[DATA FOR REVIEW]

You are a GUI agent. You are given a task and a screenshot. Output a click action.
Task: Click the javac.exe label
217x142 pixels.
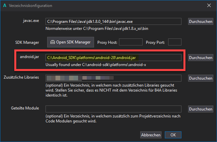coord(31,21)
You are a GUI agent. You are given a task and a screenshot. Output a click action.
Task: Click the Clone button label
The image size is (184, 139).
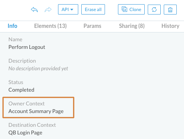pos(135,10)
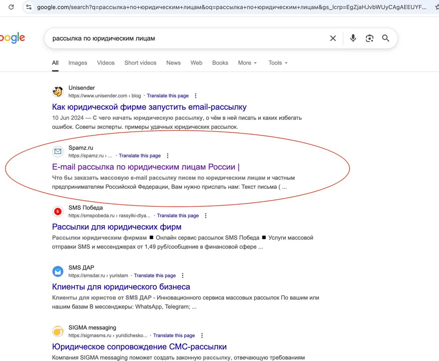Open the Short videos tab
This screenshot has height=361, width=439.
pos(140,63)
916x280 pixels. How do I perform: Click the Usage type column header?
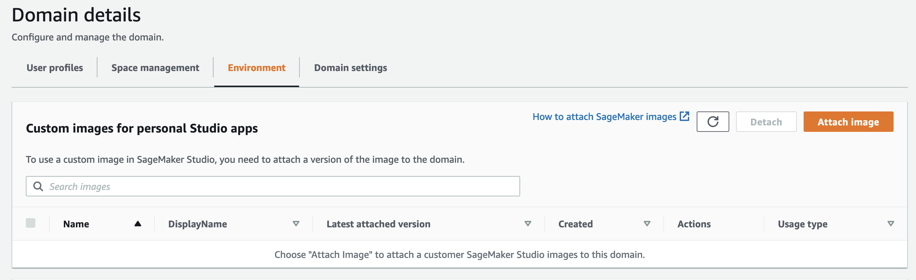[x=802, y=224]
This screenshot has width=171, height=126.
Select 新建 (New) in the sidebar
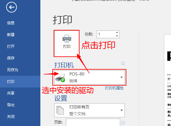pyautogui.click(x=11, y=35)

[EXERCISE BRIEF]
The lines wanted run from the one with "916x280 pixels. How" through the final line of the data; repeat them word for word and skip every picture.

[YOUR RESPONSE]
916x280 pixels. How do I perform: Click the Usage type column header?
[x=802, y=224]
This screenshot has width=171, height=126.
Select 新建 (New) in the sidebar
pyautogui.click(x=11, y=35)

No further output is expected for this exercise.